Un numero crescente di ricerche scientifiche sta evidenziando una stretta connessione tra la qualità del sonno e il rischio di sviluppare l’Alzheimer. Recentemente, uno studio pubblicato su Alzheimer’s and Dementia: The Journal of the Alzheimer’s Association ha evidenziato che le persone che impiegano più tempo a entrare nella fase REM, quella legata ai sogni, potrebbero manifestare un segnale precoce della malattia.
L’importanza del sonno e le sue implicazioni
Questi risultati hanno un impatto significativo su tre categorie di persone: chi è preoccupato per il rischio di Alzheimer, i medici che si occupano di diagnosi e trattamento e i ricercatori che studiano il sonno.
Secondo Yue Leng, professore di psichiatria presso l’Università della California, San Francisco, e autore dello studio, è fondamentale prestare la massima attenzione alla qualità del riposo. Non è ancora chiaro se la difficoltà a entrare nel sonno REM sia un semplice indicatore della malattia o un fattore che ne favorisce l’insorgenza, ma questa condizione merita di essere monitorata.
Per i medici, questi dati potrebbero aggiungere un ulteriore strumento diagnostico utile a individuare precocemente la malattia di Alzheimer. Inoltre, potrebbero valutare terapie mirate a migliorare la qualità del sonno, come l’uso della terapia della luce per regolare il ritmo circadiano o l’impiego della melatonina.
Per i ricercatori, l’analisi del sonno potrebbe fornire nuove prospettive nella comprensione della malattia.
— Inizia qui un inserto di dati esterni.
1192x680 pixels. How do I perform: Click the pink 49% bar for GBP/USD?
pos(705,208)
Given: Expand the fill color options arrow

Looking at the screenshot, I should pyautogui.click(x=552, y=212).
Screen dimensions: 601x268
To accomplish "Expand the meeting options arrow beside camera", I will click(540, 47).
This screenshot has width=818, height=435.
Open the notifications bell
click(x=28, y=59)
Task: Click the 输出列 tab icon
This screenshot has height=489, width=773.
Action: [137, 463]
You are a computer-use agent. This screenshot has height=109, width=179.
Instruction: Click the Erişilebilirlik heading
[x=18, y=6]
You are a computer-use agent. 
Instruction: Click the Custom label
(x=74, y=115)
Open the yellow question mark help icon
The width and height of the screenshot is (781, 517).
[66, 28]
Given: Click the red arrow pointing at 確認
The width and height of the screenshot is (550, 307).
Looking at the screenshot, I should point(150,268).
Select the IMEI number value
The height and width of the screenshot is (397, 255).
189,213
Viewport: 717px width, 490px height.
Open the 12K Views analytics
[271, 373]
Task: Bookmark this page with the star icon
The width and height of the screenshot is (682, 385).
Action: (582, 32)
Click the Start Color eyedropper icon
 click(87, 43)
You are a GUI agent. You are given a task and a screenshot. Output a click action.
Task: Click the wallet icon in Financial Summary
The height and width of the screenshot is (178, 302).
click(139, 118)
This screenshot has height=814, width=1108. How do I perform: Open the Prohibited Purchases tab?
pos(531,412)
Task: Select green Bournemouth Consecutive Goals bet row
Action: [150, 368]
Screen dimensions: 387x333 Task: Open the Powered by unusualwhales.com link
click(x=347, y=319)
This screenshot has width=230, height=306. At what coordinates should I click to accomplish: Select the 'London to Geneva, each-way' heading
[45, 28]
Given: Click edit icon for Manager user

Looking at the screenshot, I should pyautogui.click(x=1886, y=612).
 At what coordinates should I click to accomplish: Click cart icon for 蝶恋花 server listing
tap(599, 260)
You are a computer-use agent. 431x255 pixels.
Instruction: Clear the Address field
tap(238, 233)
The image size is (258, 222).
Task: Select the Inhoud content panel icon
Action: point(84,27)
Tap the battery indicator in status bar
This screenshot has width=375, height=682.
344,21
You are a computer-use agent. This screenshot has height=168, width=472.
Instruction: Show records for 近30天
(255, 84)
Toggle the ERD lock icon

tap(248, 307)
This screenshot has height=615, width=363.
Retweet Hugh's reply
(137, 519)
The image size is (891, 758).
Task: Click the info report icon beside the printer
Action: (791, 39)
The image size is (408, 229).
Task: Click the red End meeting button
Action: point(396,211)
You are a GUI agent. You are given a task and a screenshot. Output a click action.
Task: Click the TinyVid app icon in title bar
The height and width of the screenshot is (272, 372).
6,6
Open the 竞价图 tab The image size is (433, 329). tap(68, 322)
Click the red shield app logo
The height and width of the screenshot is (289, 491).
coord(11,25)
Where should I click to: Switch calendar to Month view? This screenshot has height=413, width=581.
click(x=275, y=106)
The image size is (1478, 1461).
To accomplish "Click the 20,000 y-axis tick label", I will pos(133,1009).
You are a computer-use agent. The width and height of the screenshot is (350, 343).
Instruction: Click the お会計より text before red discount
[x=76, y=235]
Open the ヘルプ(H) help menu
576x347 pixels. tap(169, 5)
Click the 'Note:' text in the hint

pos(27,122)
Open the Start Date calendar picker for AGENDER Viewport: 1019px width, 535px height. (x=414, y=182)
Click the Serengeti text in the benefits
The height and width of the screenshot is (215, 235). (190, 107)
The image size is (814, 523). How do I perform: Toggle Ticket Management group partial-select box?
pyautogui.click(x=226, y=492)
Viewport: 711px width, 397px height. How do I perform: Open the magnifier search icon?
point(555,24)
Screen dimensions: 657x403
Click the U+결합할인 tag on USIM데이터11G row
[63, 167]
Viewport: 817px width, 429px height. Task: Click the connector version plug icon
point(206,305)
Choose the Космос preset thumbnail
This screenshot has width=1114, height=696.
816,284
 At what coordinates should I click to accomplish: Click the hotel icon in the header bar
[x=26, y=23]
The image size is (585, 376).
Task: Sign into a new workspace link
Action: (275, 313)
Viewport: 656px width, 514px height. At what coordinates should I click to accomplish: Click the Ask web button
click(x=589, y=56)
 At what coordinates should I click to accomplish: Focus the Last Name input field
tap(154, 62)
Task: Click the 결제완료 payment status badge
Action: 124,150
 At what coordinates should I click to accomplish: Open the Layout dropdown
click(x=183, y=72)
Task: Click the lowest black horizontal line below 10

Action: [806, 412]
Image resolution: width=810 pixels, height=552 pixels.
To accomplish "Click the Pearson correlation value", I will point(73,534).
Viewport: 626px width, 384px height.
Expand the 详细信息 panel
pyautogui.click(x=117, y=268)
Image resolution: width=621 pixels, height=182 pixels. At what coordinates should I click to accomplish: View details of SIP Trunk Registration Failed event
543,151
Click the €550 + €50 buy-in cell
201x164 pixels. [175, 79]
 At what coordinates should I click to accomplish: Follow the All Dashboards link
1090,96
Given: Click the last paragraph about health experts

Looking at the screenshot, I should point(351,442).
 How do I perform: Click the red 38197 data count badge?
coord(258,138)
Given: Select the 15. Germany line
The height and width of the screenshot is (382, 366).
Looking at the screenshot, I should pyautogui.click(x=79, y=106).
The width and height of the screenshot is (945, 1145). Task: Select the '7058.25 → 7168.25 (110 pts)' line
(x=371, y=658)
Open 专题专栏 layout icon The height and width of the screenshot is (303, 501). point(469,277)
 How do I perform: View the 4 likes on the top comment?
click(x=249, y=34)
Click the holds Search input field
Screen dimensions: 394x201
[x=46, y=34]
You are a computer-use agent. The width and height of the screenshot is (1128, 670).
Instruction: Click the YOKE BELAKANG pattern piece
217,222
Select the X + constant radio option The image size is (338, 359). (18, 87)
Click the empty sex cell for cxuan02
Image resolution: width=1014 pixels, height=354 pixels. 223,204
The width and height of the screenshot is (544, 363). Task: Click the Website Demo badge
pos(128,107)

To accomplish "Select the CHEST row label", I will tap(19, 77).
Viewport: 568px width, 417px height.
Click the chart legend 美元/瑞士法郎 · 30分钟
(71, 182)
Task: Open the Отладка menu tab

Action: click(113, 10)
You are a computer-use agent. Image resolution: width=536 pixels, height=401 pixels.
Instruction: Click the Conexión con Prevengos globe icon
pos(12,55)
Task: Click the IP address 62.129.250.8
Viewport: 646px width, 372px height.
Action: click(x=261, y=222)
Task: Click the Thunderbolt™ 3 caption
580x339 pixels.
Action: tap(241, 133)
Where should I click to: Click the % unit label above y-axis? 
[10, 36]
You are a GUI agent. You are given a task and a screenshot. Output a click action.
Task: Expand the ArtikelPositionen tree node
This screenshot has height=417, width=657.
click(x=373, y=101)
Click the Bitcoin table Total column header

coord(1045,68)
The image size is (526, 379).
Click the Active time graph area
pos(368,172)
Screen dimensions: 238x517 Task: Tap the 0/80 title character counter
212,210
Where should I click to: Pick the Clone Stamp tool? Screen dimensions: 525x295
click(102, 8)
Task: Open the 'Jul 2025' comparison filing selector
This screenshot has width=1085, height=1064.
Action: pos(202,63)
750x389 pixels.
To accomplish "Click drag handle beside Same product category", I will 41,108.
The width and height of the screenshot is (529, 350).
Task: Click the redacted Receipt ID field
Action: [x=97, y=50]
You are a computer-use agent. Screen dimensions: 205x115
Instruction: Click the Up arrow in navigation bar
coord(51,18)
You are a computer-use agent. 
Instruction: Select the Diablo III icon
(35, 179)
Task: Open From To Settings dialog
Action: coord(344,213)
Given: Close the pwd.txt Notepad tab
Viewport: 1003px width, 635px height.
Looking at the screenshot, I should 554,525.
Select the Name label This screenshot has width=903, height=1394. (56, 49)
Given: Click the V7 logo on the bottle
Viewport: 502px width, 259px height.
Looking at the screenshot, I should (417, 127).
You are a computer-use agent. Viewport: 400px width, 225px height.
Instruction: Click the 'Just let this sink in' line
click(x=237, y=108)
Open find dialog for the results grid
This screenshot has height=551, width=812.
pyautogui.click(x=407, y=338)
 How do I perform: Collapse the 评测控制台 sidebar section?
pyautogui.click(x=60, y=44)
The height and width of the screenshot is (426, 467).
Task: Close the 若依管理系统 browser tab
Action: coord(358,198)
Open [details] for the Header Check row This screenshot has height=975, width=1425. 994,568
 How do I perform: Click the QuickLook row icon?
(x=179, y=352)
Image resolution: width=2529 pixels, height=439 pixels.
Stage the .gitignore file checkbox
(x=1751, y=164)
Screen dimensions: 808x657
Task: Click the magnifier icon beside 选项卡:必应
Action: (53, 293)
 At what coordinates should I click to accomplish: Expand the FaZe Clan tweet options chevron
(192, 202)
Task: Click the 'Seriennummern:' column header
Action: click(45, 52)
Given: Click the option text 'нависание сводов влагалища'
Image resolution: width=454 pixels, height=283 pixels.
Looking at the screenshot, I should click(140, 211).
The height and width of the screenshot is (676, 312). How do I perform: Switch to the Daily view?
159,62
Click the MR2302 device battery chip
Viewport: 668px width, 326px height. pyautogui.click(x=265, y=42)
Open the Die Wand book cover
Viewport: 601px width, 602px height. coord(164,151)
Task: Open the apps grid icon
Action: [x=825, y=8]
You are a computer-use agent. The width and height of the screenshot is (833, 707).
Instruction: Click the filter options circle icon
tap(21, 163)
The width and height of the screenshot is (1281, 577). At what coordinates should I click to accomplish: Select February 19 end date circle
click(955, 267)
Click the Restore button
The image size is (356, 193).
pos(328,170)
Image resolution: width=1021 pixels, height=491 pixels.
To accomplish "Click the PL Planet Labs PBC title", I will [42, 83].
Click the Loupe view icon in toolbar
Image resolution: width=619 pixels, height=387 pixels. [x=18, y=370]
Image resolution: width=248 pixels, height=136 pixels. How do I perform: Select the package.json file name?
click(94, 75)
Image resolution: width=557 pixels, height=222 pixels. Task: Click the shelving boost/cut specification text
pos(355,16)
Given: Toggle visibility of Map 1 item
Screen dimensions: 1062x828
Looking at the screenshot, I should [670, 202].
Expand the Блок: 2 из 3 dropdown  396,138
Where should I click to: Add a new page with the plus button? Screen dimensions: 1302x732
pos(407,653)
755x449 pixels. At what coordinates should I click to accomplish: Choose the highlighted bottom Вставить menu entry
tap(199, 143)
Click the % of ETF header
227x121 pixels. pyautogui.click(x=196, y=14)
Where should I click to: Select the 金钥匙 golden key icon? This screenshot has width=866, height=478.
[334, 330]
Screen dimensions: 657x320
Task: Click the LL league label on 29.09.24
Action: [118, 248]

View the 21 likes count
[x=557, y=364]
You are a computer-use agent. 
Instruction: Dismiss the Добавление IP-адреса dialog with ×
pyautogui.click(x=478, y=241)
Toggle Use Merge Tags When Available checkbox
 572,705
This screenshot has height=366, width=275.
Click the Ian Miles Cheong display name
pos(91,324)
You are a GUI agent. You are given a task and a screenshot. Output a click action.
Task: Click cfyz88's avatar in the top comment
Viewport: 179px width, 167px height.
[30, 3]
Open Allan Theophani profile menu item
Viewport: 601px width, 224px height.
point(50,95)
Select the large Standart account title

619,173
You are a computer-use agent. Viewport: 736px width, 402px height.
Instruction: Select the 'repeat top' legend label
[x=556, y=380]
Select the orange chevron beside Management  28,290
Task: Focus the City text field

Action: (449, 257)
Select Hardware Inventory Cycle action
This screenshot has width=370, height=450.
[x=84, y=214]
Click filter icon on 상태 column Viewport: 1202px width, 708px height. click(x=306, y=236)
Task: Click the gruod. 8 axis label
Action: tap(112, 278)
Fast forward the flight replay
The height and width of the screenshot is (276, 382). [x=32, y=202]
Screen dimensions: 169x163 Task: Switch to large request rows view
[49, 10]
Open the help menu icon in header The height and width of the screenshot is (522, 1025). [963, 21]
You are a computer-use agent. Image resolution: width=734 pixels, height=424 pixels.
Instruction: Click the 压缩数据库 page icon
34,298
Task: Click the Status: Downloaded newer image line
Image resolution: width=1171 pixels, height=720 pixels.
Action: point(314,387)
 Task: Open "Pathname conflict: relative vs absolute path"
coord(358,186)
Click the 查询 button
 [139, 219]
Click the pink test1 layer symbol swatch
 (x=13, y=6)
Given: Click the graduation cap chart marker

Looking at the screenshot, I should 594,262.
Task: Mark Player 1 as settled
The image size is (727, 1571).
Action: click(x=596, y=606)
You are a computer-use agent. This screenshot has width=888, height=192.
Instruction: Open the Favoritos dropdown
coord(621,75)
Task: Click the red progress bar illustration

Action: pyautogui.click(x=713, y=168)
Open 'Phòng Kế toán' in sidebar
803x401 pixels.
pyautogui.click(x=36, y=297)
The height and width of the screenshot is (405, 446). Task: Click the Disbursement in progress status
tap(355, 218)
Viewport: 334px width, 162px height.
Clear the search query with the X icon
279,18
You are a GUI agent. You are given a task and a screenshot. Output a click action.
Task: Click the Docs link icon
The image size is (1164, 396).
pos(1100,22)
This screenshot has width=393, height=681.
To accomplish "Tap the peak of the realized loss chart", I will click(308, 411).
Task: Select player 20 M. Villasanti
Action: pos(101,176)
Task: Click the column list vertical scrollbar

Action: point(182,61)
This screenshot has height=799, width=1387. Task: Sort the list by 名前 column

Finora, molti studi si sono concentrati sul sonno a onde lunghe, ma il sonno REM potrebbe rivelarsi altrettanto rilevante.
Lo studio: come il sonno REM è stato analizzato
Per giungere a queste conclusioni, il team di ricerca ha analizzato il sonno di due gruppi di individui, con un’età media di 70 anni, di cui la metà aveva già ricevuto una diagnosi di Alzheimer. Durante una notte di osservazione, gli studiosi hanno monitorato diversi parametri, tra cui l’attività cerebrale, il movimento degli occhi, la frequenza cardiaca e la respirazione.
I partecipanti sono stati suddivisi in due gruppi: dormienti REM precoci e dormienti REM ritardati. Il primo gruppo ha raggiunto il sonno REM in meno di 98 minuti, mentre il secondo ha impiegato oltre 193 minuti.
I risultati hanno mostrato che i pazienti con Alzheimer avevano maggiori probabilità di entrare nel sonno REM con ritardo e presentavano livelli più elevati di due proteine tossiche, amiloide e tau, entrambe considerate biomarcatori chiave della malattia. Inoltre, questi soggetti mostravano una riduzione del 39% di una specifica proteina sana, che solitamente si riduce con il progredire dell’Alzheimer.
Attualmente, la diagnosi della malattia di Alzheimer richiede esami specifici come l’imaging cerebrale, che spesso viene eseguito solo quando il declino cognitivo è già avanzato. Riconoscere alterazioni nel sonno REM potrebbe quindi fornire un segnale d’allarme anticipato, migliorando le possibilità di intervento precoce.
“Consiglio di prestare particolare attenzione a questa fase del sonno,” sottolinea Leng. “Se si notano cambiamenti significativi, è opportuno discuterne con un medico.”
Questo articolo ha solo scopo informativo e non sostituisce il parere di un professionista della salute.